ACTIVITY LIST:
**a.** In the article on the Santes Creus Monastery discovery, to which centuries have the remains been dated?
**b.** Name every noble family that the heraldic symbols on the sarcophagi identify, according to the article on the Santes Creus excavation.
**c.** Resume the article on the Santes Creus Monastery discovery after its final sentence.

PASSAGE TO READ:

---------------

Medieval Catalonian Nobility Unearthed in Santes Creus Monastery - NEWS

Medieval Catalonian Nobility Unearthed in Santes Creus Monastery

As part of the restoration works of the Gothic cloister of the Royal Monastery of Santes Creus currently underway in Catalonia, archaeologists have uncovered the ‘totally unexpected’ intact remains of 8 skeletal bodies! The ‘exceptional discovery’ has been dated to the 13th and 14th centuries, with the intact sarcophagi corresponding to members of medieval Catalan nobility. Based on existing documentation, the team deduce that the tombs had already been looted and raided.

Bloodline in the Age of Spanish Feudalism: The Royal Families of Catalonia

The royals were buried in Santes Creus following King James II (also known as James the Just or James of Aragon) and his second wife Blanca d’Anjou, to turn the monastery into ‘a pantheon of Catalan royalty’ according to a press release by the Catalan Ministry of Culture. James was the King of Aragon and Valencia and Count of Barcelona from 1291 to 1327, amongst other titles held during his lifetime.


The restoration of the Santes Creus Monastery has revealed relics related to Catalan medieval history and the Cistercian order. (Department of Culture of the Generalitat of Catalonia)

Last April, archaeologists began restoration efforts at the Royal Monastery of Santes Creus. Their objectives included waterproofing the monastery’s roof and refurbishing its renowned tombs. In the process, they uncovered six stone sarcophagi embedded within one of the walls. This chamber, identified as the cloister, is renowned for containing the tombs of numerous noble families dating back to the 1300s, with imposing and intricately crafted stone coffins.

“In principle, there shouldn’t be human remains in such good condition inside the sarcophagi, because they should have been looted,” archaeologist Josep Maria Vila told Catalan News.

“In no other site we have excavated have we found so many remains in such good condition.” Instead, the burials were as the monks had left it.”

The sarcophagi within the monastery are adorned with heraldic symbols, aiding in the identification of the nobles entombed within as members of the Cervelló, Cervera, Queralt, Puigvert, and Montcada families.

Samples of human tissue and textile fabric have been carefully extracted from these tombs. Upon analysis, these samples are expected to yield invaluable insights into various aspects of the individuals’ lives – identities, dietary habits, potential ailments they suffered from, living conditions, burial practices and rituals.

---------------

AVAILABLE DATA:

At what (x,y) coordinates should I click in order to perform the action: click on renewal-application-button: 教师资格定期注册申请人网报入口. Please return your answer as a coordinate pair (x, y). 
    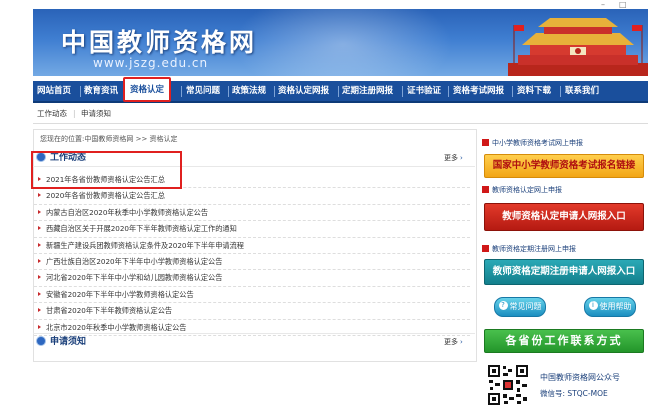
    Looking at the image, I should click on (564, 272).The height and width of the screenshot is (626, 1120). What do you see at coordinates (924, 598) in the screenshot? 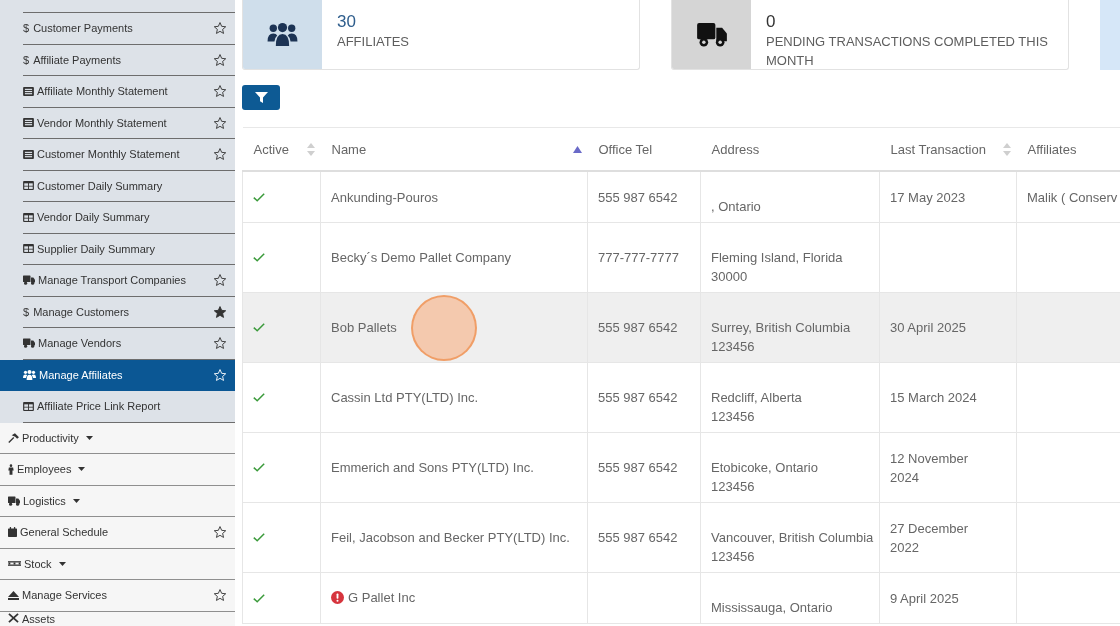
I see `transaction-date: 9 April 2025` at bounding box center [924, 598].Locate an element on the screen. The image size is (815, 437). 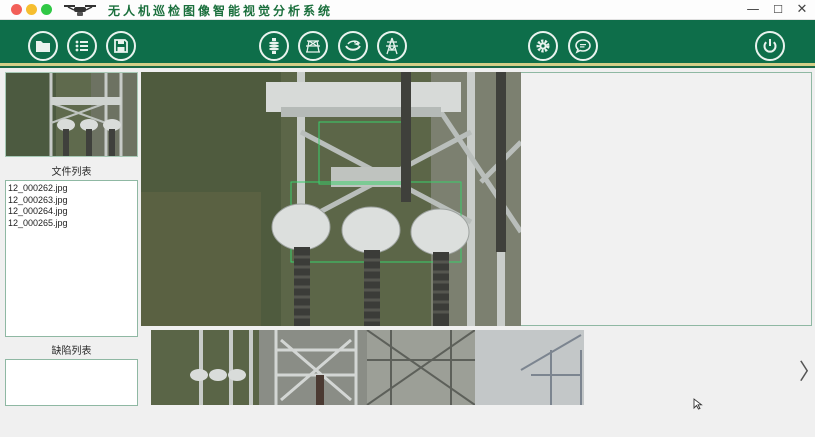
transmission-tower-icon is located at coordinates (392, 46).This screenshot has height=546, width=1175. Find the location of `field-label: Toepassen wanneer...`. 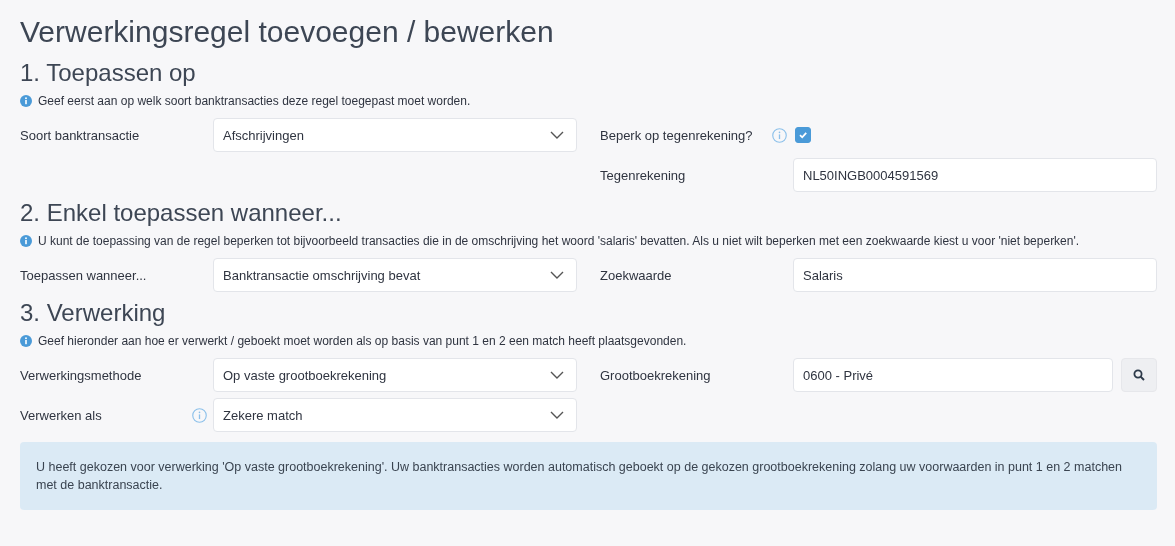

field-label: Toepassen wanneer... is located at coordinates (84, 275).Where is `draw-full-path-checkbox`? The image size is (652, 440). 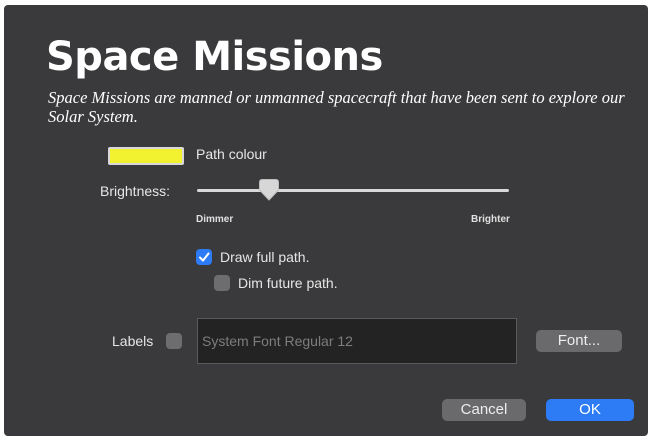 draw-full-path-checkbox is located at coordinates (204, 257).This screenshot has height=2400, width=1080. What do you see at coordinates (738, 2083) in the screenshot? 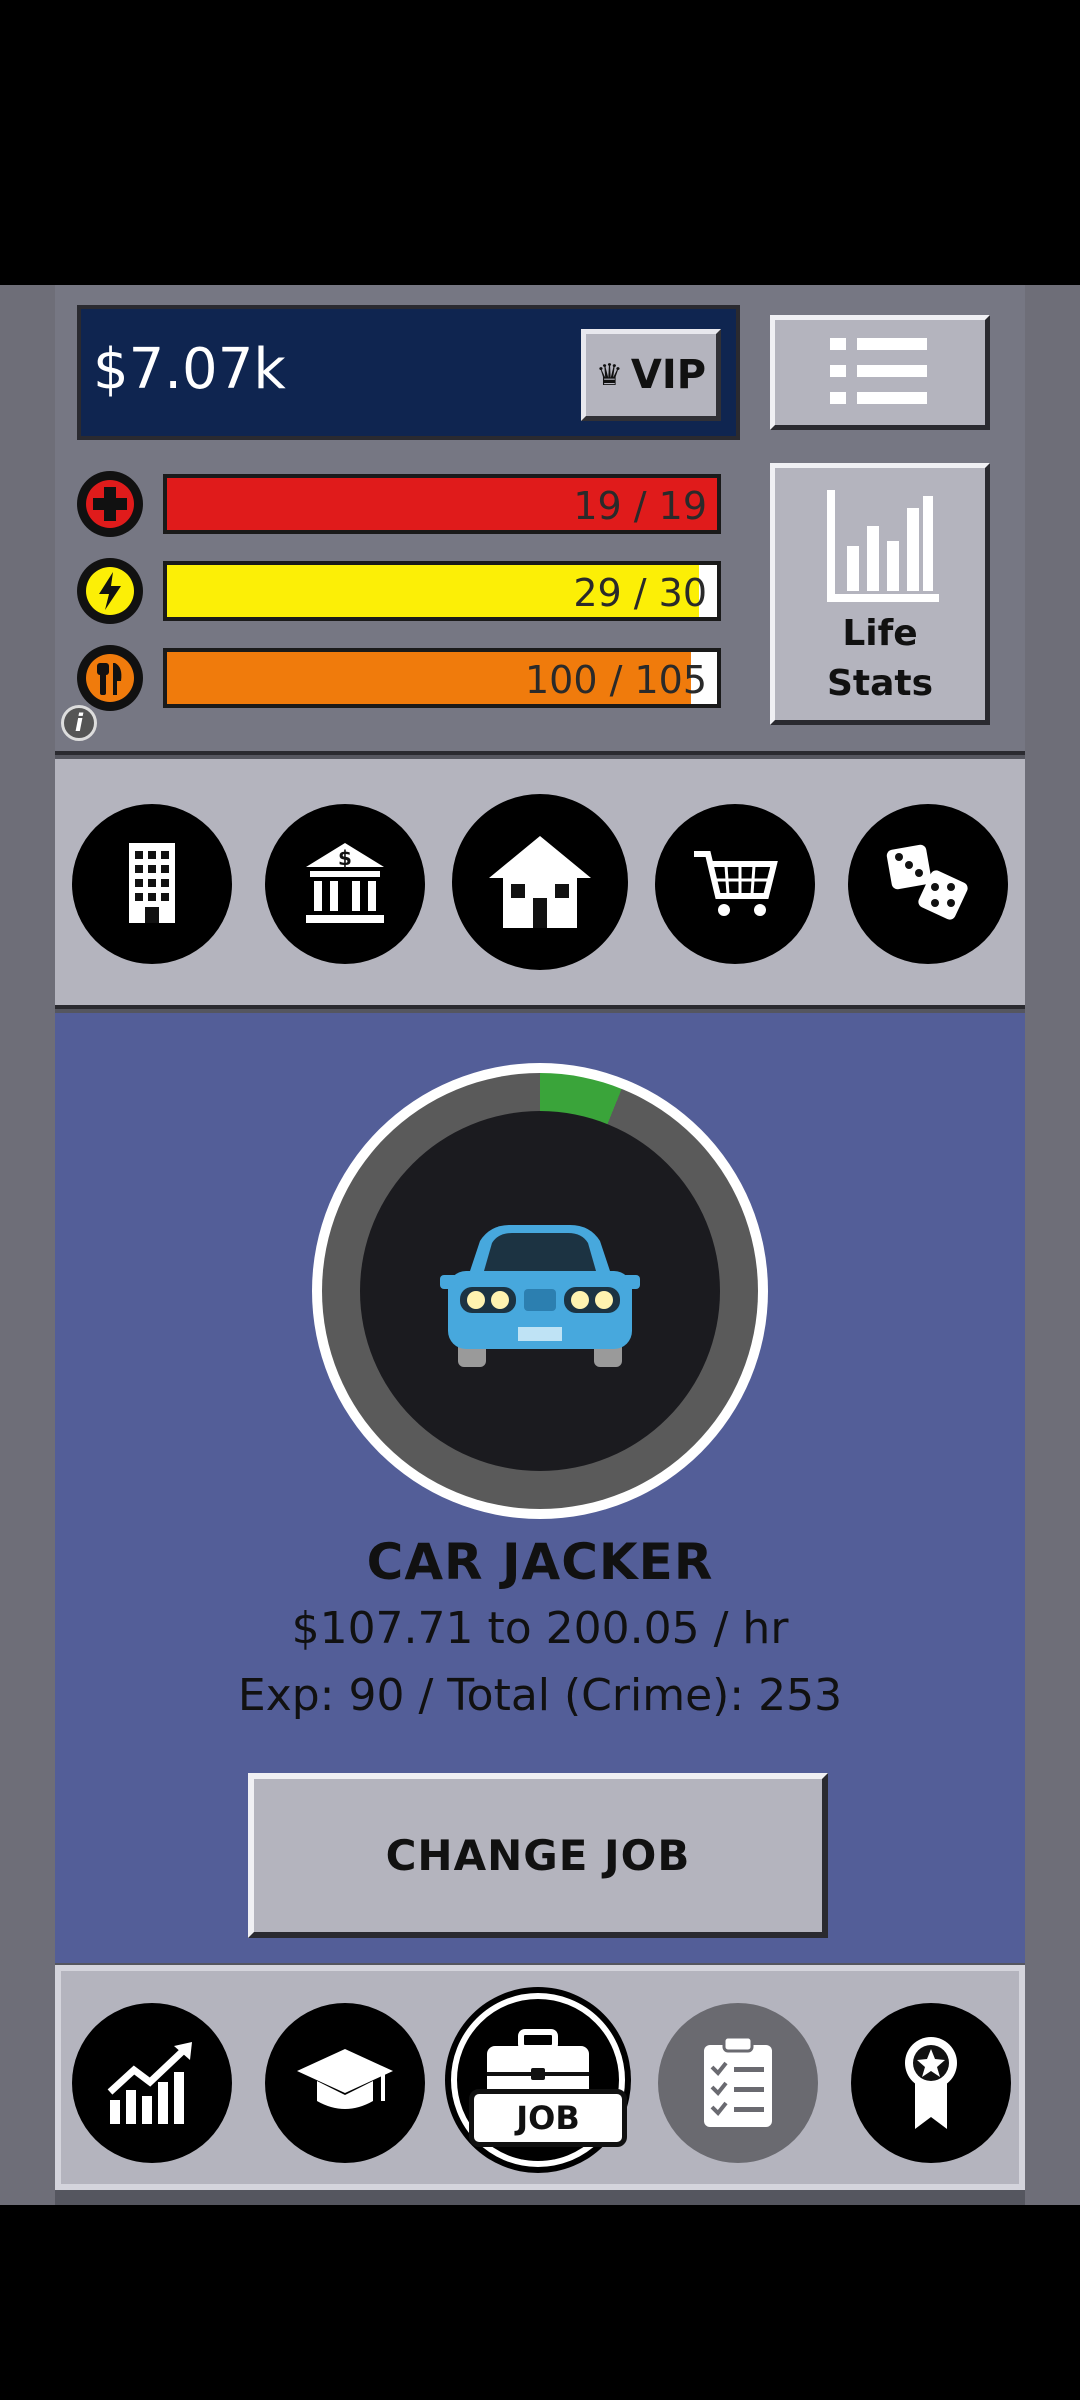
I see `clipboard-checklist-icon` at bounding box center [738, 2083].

---------------

ANSWERS IN ORDER:
**a.** The 13th and 14th centuries.

**b.** Cervelló, Cervera, Queralt, Puigvert, Montcada

**c.**
The remains found were in excellent states of preservation. (Department of Culture of the Generalitat of Catalonia)

The Royal Monastery of Santes Creus: From Cistercian Abbey to Familial Mausoleum

The Royal Monastery of Santes Creus, a 12th-century Cistercian abbey situated in the Catalan province of Tarragona, Spain, holds immense historical and architectural significance. Its origins trace back to approximately 1160 when the Montcada and Cervelló lineages, supported by Count Ramon Berenguer IV, donated land to a group of monks from the French abbey of the Grand Selva. The intention was for the monastery to also serve as a familial mausoleum, reports National Geographic History.

Nestled along the banks of the Gaià river amidst lush surroundings, the monastery thrived due to its ample water supply, expansive land, and picturesque setting. It evolved around an existing church, eventually becoming one of the most prominent and influential establishments in the Crown of Aragon until its abandonment in 1835.

Throughout the 13th and 14th centuries, Santes Creus became the final resting place for various nobles, a decision sanctioned by King James II “the Just” and his consort Blanche of Anjou, as mentioned above. It would end up housing individuals who held significant roles in feudal society during the medieval era.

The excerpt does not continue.